▶ _Work to be completed_
Show all lines from the records below in which the string "agent" is present.

▶ _Material provided_

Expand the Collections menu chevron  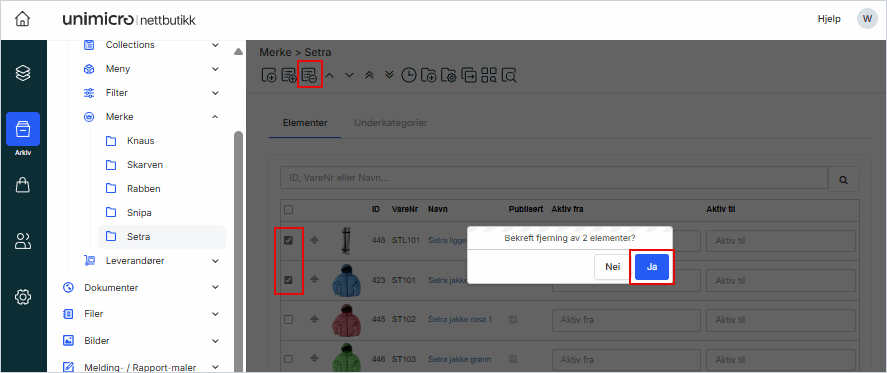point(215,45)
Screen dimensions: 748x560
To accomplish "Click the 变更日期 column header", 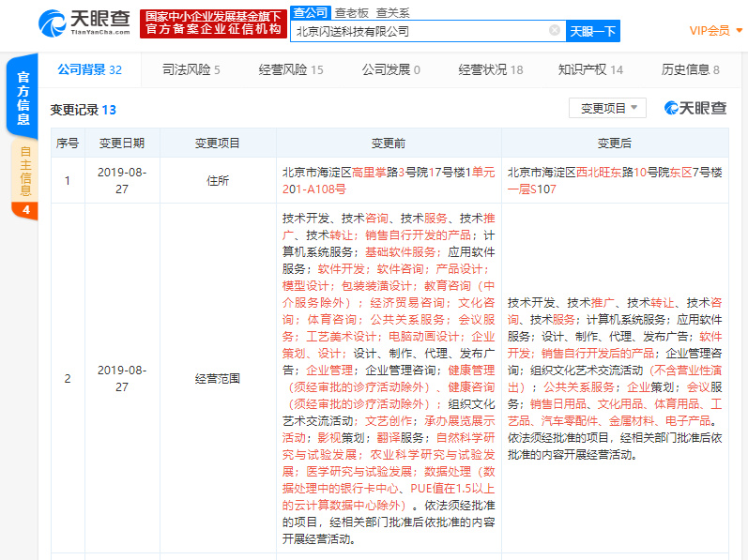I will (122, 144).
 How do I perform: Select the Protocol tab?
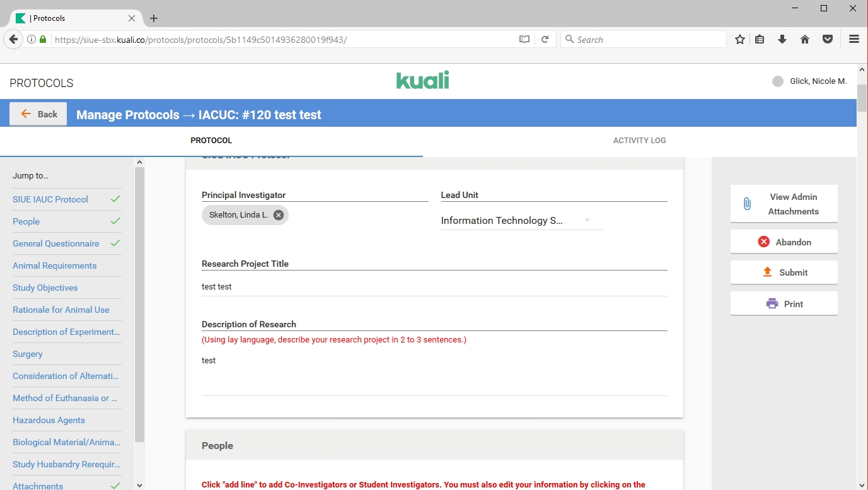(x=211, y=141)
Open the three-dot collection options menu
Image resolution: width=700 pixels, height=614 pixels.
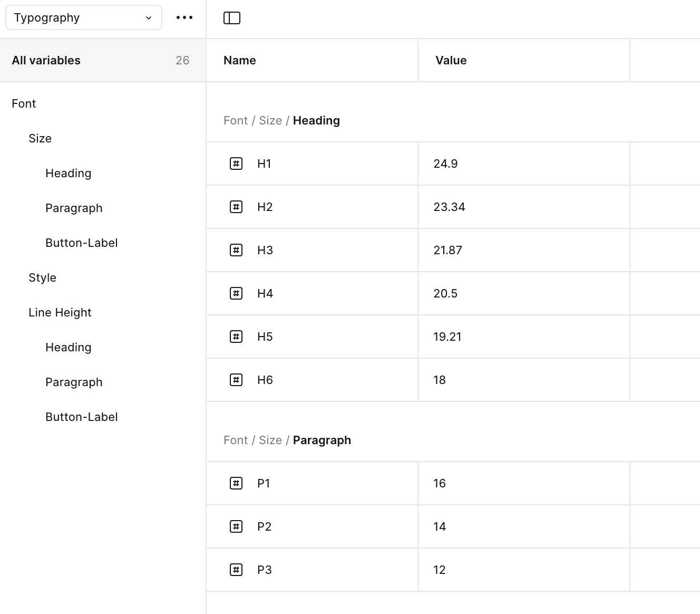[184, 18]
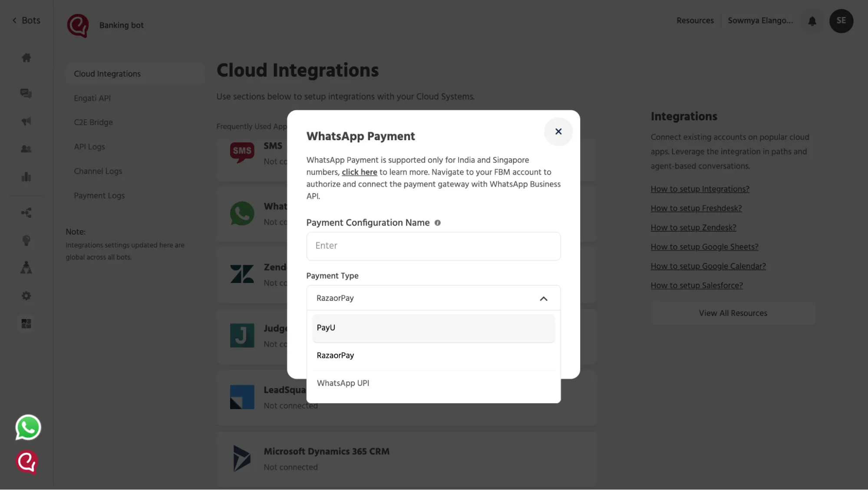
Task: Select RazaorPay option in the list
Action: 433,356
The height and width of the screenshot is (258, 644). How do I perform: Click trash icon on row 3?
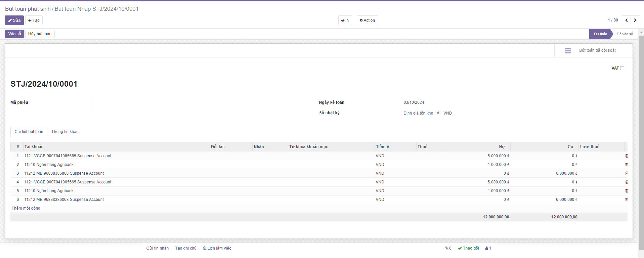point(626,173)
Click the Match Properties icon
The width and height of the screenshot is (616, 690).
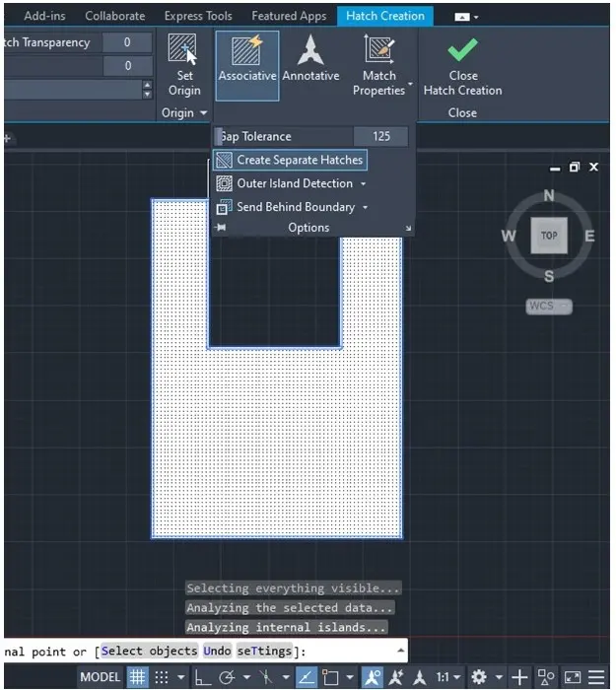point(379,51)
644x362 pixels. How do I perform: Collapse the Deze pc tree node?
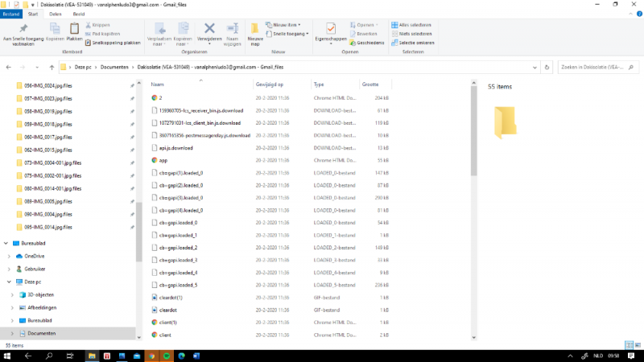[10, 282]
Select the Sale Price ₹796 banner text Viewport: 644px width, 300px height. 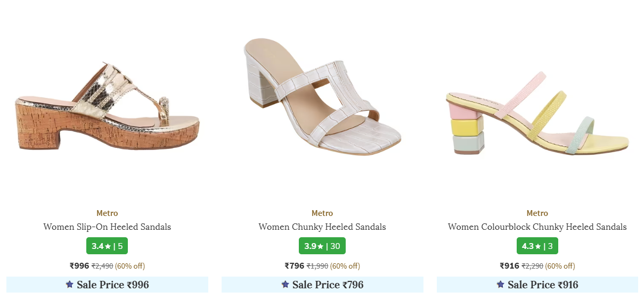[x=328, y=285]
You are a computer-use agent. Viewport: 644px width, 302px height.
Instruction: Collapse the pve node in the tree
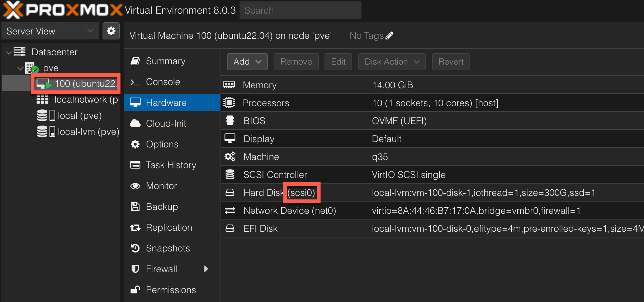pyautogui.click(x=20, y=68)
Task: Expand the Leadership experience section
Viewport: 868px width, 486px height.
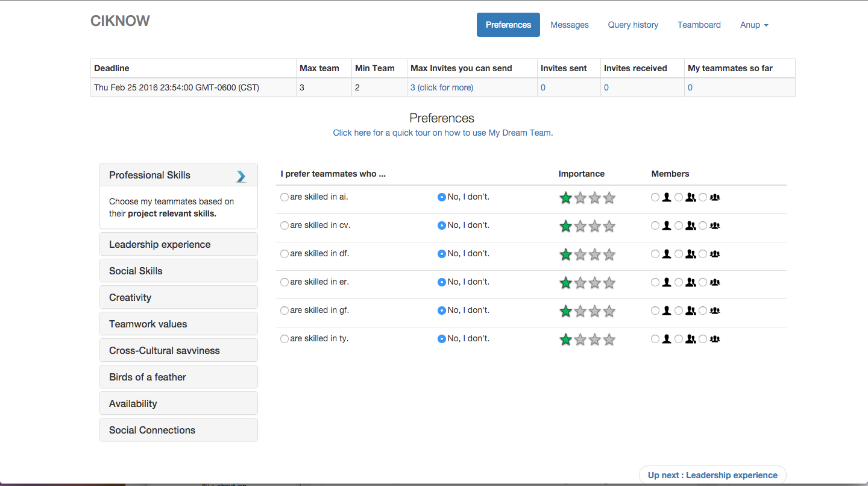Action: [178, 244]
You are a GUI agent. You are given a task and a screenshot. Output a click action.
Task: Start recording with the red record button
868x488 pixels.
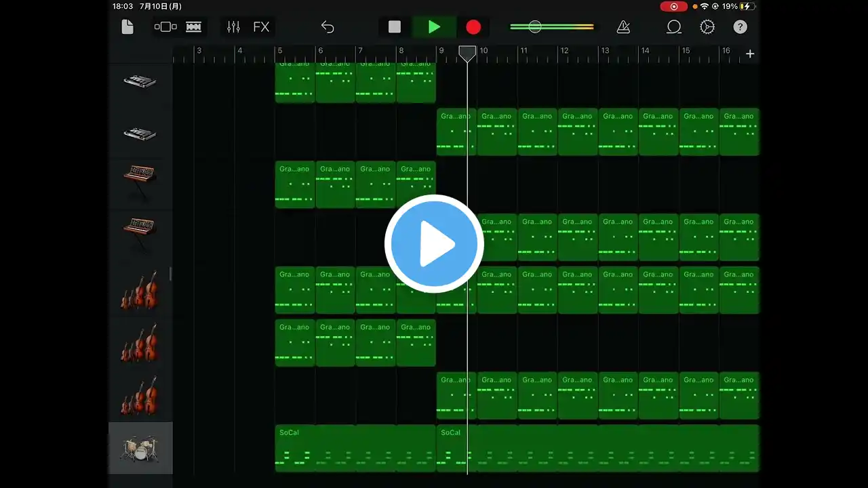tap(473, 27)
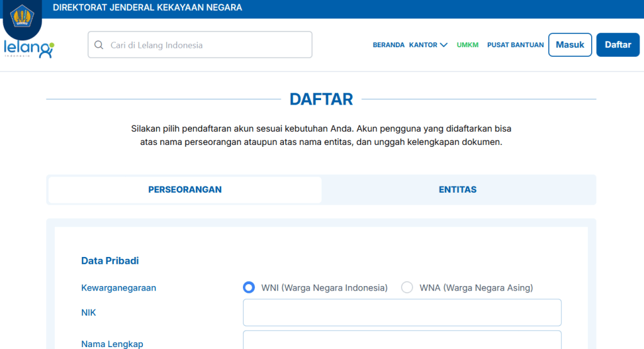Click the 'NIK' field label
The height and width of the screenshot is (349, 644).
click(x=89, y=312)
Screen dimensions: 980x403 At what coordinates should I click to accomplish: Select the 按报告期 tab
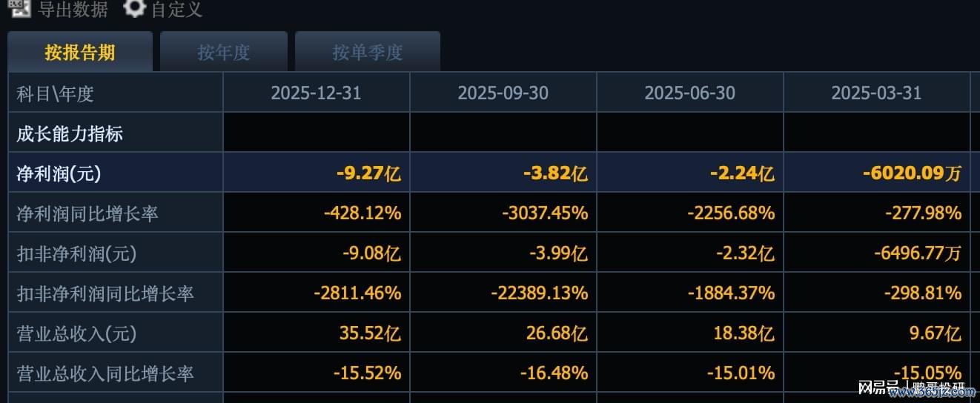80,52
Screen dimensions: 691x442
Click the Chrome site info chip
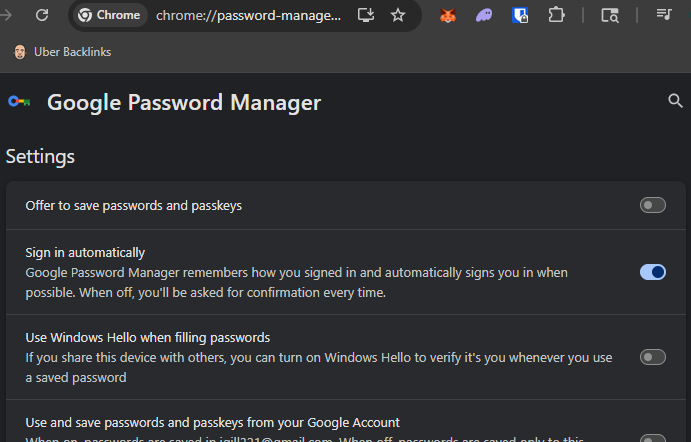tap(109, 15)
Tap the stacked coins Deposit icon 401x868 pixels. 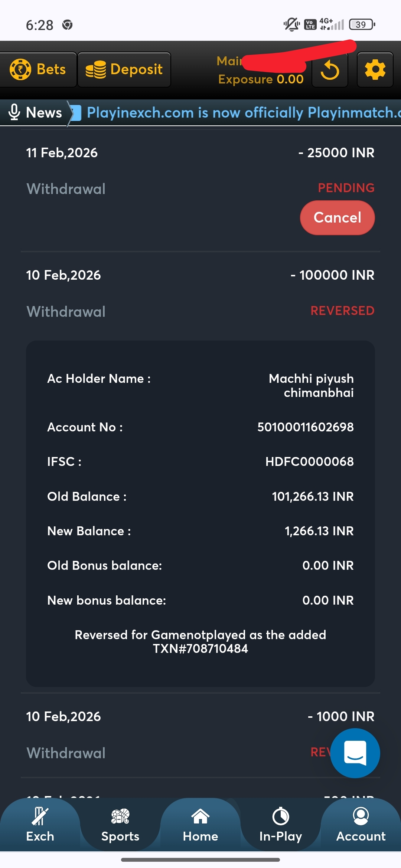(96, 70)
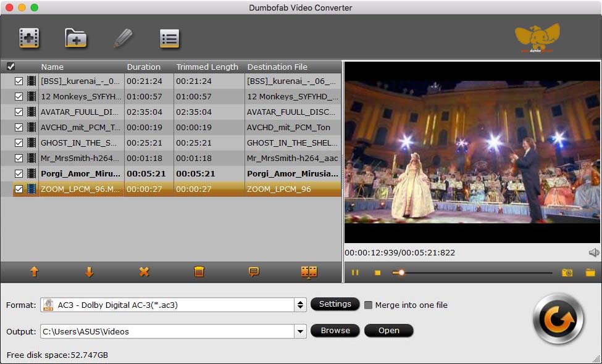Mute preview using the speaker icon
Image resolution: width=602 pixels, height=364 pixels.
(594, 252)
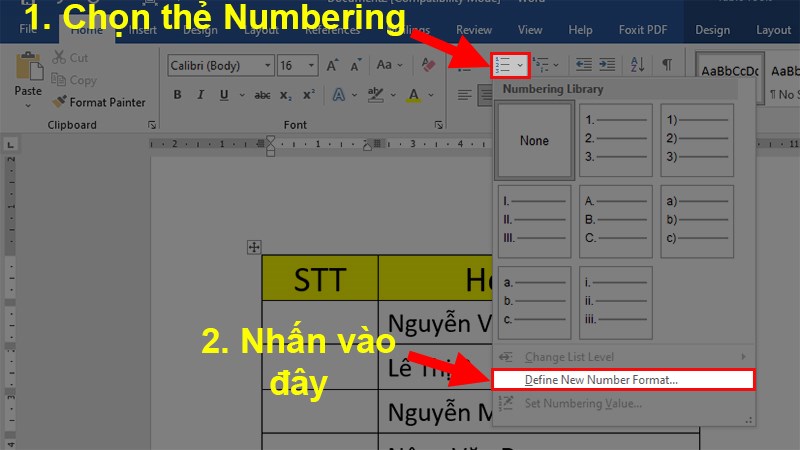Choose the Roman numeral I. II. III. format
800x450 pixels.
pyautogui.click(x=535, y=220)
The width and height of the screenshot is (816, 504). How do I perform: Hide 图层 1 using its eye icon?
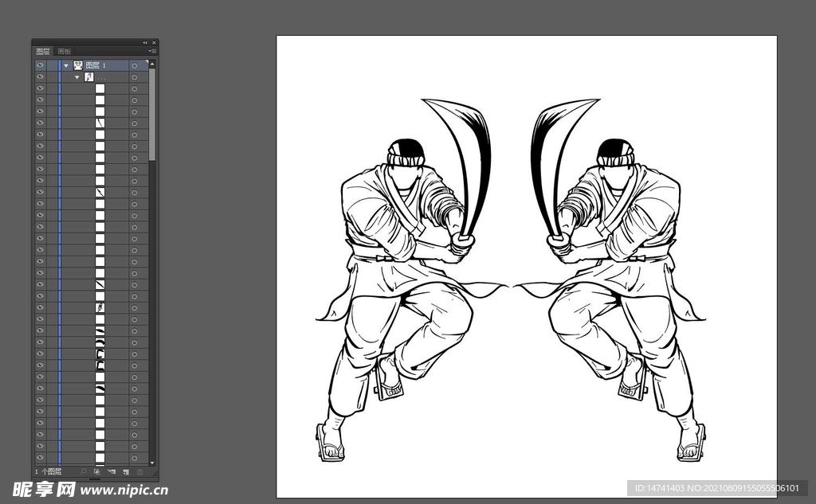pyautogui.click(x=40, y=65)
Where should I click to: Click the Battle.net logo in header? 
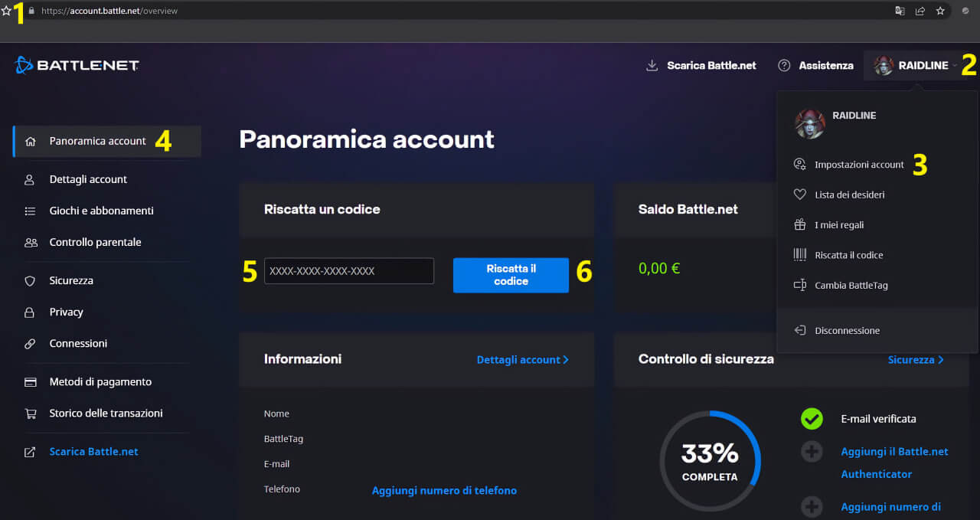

▶ _Solution for this problem_
You are a computer-use agent. Viewport: 644px width, 302px height.
You are a GUI agent. You are given a task and a screenshot. Output a click action.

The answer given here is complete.